Modeling with soft truncation

Hi all,

I would like to code with pymc a linear regression (to make a simple example) when the outcome variable is “soft truncated”. By soft truncation I mean that the probability of the data being missing goes smoothly from 1 to 0, in place to jump abruptly across the two values as in the usual truncation case.
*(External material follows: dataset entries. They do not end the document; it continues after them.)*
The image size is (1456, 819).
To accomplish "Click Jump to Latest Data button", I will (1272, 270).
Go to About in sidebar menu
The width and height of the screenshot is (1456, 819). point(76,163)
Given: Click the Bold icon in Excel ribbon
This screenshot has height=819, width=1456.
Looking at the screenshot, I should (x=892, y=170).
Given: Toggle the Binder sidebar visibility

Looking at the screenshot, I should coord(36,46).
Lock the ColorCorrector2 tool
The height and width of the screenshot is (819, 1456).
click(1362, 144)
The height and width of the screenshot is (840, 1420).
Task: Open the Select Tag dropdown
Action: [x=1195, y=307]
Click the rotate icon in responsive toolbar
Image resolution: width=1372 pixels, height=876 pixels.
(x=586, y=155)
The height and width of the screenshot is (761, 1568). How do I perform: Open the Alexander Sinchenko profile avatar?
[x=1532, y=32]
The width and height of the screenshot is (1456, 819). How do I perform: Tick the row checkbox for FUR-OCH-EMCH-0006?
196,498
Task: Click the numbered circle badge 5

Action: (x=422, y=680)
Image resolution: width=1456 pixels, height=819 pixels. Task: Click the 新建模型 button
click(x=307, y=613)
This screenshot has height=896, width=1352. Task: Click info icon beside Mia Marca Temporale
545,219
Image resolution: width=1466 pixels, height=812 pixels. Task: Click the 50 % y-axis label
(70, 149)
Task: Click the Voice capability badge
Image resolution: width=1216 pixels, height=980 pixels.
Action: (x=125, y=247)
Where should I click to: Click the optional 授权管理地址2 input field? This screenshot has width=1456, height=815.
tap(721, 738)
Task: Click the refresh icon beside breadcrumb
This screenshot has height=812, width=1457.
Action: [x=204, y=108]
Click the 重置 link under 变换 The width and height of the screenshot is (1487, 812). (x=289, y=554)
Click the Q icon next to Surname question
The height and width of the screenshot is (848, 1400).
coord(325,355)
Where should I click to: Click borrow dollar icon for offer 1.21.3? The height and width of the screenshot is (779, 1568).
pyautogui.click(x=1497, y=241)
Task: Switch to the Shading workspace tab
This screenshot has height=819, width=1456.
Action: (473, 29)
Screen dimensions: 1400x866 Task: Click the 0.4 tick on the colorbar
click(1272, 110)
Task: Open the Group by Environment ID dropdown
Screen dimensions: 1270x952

Missing values are missing completely (including how many are missing).

We can focus, on the truncation case described in

by changing the censoring function to a cumulative normal function.

If are interested to a bit of background, the soft truncation is common in astronomy (faint objects/features are often, but not always, missed) and various case studies, modeled in JAGS, are described in Bayesian Methods for the Physical Sciences: Learning from Examples in Astronomy and Physics | SpringerLink

To sum up, is there a way to infer the parameters of a fit in pymc when the data are soft truncated?

Regards, S.

Could you share one of those JAGS examples. I have a bit of a hard time imagining what a soft truncation process looks like.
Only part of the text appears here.